Please write out exactly the line containing "Screen dimensions: 1200x910" below and every line after it, through the last one, but leave out any pictures.
== Segment start ==
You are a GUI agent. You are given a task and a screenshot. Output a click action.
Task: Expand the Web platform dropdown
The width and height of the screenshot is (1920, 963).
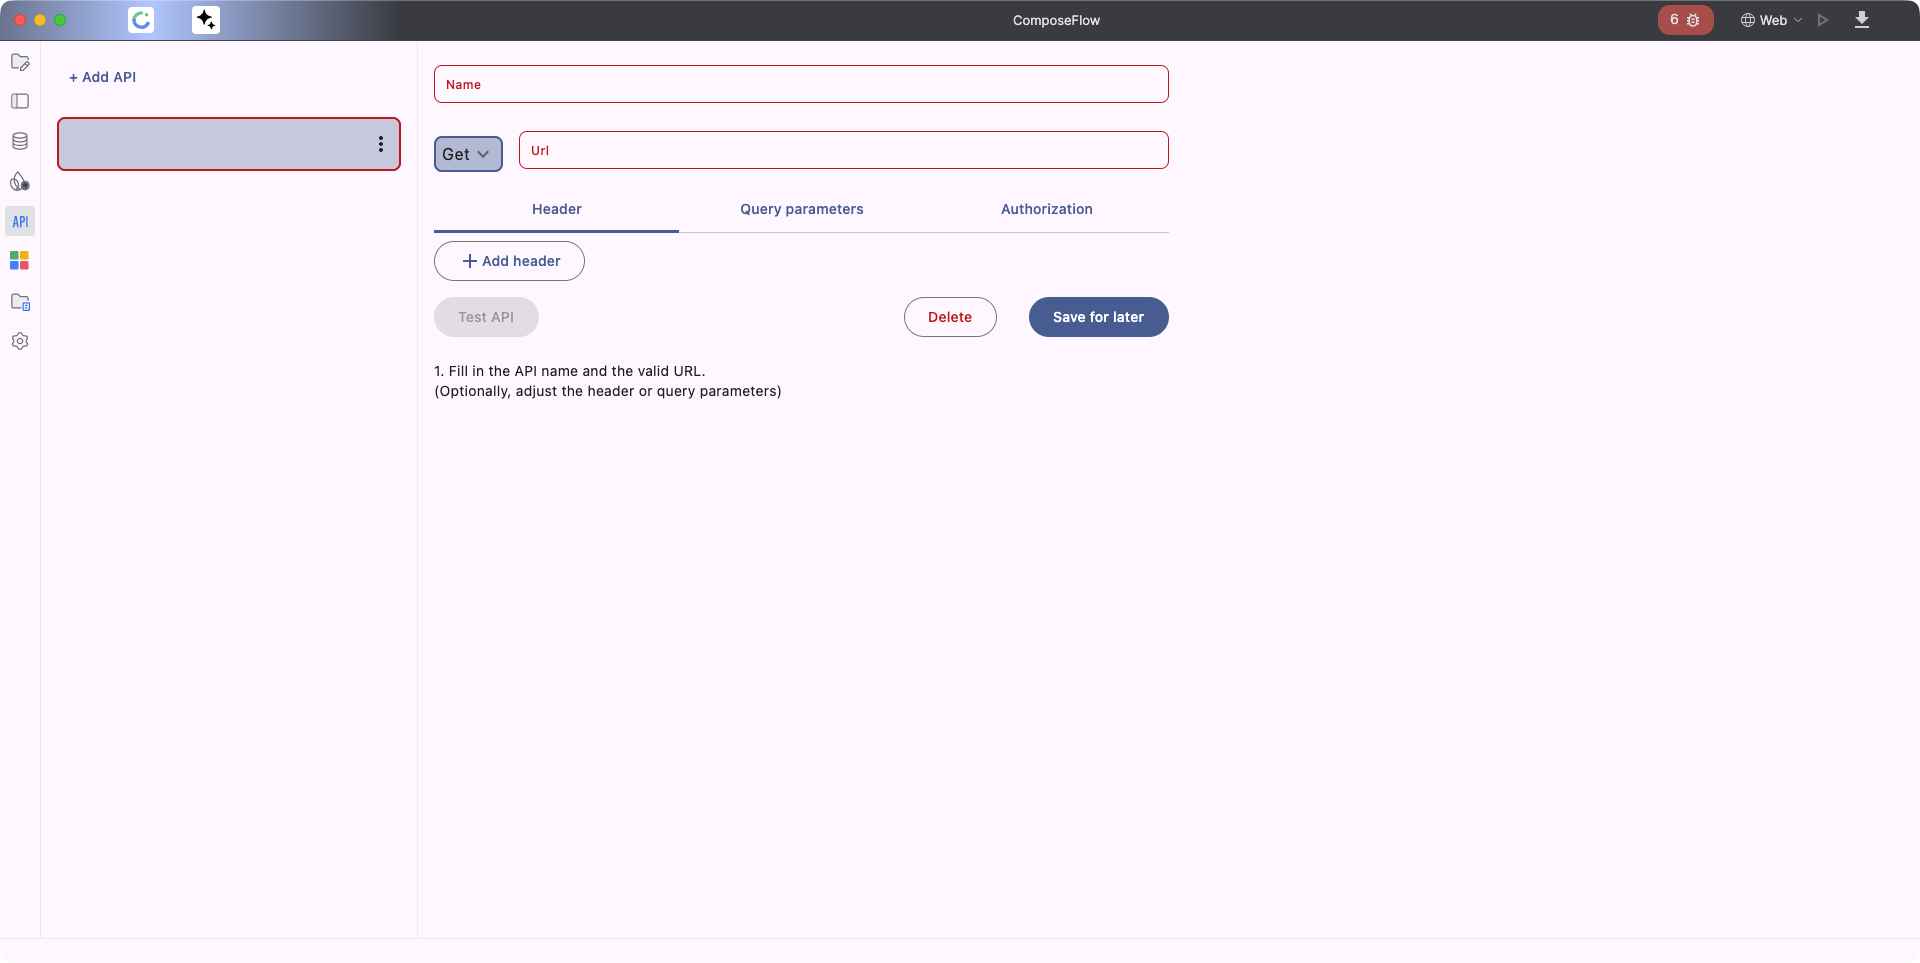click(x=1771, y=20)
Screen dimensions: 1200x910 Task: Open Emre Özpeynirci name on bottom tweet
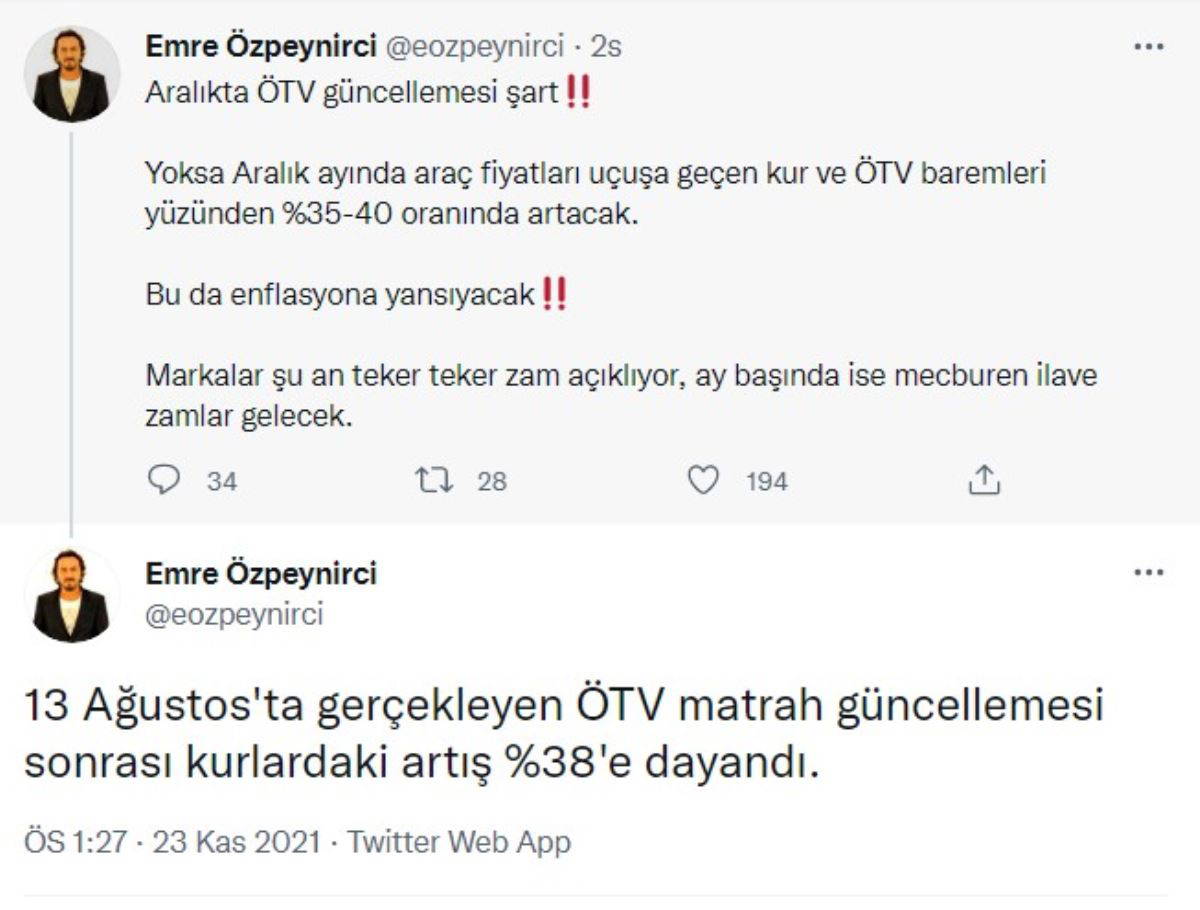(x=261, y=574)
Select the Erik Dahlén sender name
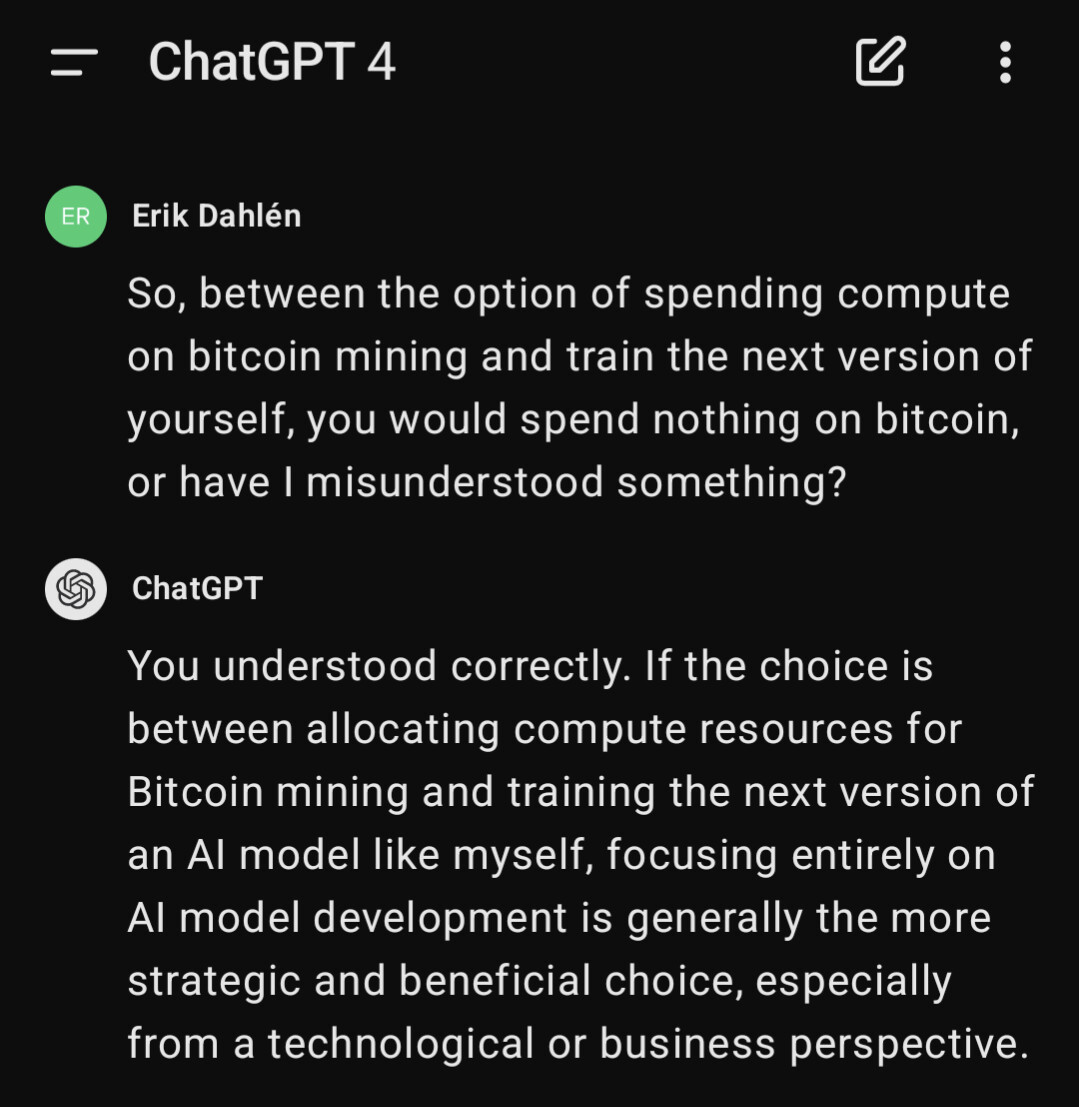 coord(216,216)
== Segment end ==
TASK ANSWER:
Screen dimensions: 1200x910 Task: Open Emre Özpeynirci name on bottom tweet
(x=261, y=574)
Select the Erik Dahlén sender name
 coord(216,216)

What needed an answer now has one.